According to a recent study from Zillow, the typical "starter home" is worth at least $1 million in 237 cities, the highest number of cities ever. Plus, almost half of those cities are in California.
Billionaires and rent-seeking companies. There are at least three national companies I can think of who are hoarding single-family homes in major cities and renting them out.
Generally they purchase at scale via REO scenarios, and provide no value whatsoever while driving up prices drastically
One example is a company called “Progress,” no better or worse than the others but with a meaningful web presence if you’re curious.
It isn't the billionaires, it is the funds the billionaires and multimillionaires invest in. I have seen these funds buy under-privileged neighborhoods almost in their entirety in less than a year. They replace the cabinets with builder grade stuff they buy in bulk, same with the carpet, a few.light fixtures and a coat of paint (maybe $5k investment) and they rent them out to working families. A neighborhood goes from ghetto to starter within two years, but rents go from ~$800 to ~$2200 as well. Also, those homes will never be within reach for anyone looking to purchase.
I actually think we need to cap rent increases to about 2%. In a little over 14 years, your rent doubles at 5%. So $2.5k/mo becomes $5k/month- $60k/year! Since wages have largely stagnated, most renters would be in an even worse place (although definitely better than 10% increases).
Whatever happened to public housing? City governments should start getting into the development business and light a fire under these greedy mfs with $200,000 starter condos.
Yes. Unfortunately city gov’t always reasons that the public money will be better spent if developers front the cost of building, but the developers aren’t building the kind of housing that houses the populations that need it (and in the Bay Area many of these luxury towers have very low occupancy). I wish my tax money would go directly to building affordable and dignified housing that would be managed by a public trust or similar.
People rag on NYC's projects and claim that they're proof that council housing will always be terrible, but built correctly, affordable housing can be both desirable and yet still profitable for the council.
The key is to spend a little money to make it nice, plant some trees, hire some security guards, and build some respectable communal space that people actually want to be in. Good public transportation links are also important.
In Hong Kong, all blocks of flats built by the Housing Authority will usually have one security guard on duty 24/7. They become a fixture of the community. Of course, Hong Kong public housing projects tend to be 30-storey high rises with hundreds of units each, but one 24/7 security guard per group of buildings should be enough; it's more about the perception of security than anything.
Then charge $700 a month in rent or sell the units for $200,000. Even better—set up financing through a publicly-owned non-profit financial institution or a credit union for potential homebuyers. Reinvest profits to build more. It's a virtuous cycle.
I guarantee there'll be waiting lists three miles long.
Most places it's severely defunded or mismanaged. In my town the waiting list is extremely long, housing was limited for years before the recent housing crisis and for some reason they don't even follow the list of people they have waiting, they skip around. There's public and section 8 housing that sits vacant for months or years even though the list of applicants is a mile long.

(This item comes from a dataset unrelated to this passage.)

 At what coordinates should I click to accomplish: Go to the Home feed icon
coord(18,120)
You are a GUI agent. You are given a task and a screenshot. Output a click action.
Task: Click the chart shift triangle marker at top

No. Wages have remained stagnant and actually have gone down. The median salary is $74k, and remember that half of people in the US make less than that. 62% of Americans can't afford to buy the cheapest house in the cheapest state for housing.
To clarify, $74k is the median household income and not salary. Median salary in the US is $37k. Median salary in California, where half of the cities mentioned in the article are, is just shy of $40k.
It doesn't take much to find plenty of people on Reddit talking about how they make 130k a year as a Walmart truck driver. Or the hordes or software engineers with 300k salaries, grads starting straight out of uni with well over 100k.
There is definitely inflation, the corresponding salary increases just don't seem to be across all industries.
Fuck is you talkin bout? Let’s say you have a couple making $100K each, with two kids. Good salaries, maybe even a bit “mad”. You think they can afford childcare and a $1M home?
I work for a small private employer in rural America, in a field where there are no other places to work at without moving. I haven't had a raise above inflation rate since covid, technically I'm making less money than years ago. Everyone here is fighting each other to take more of that 1% of the wealth we all have to share. Our government is complicit and backroom-contracted into keeping money in the wealthiest hands. A politicians vote isn't even that expensive.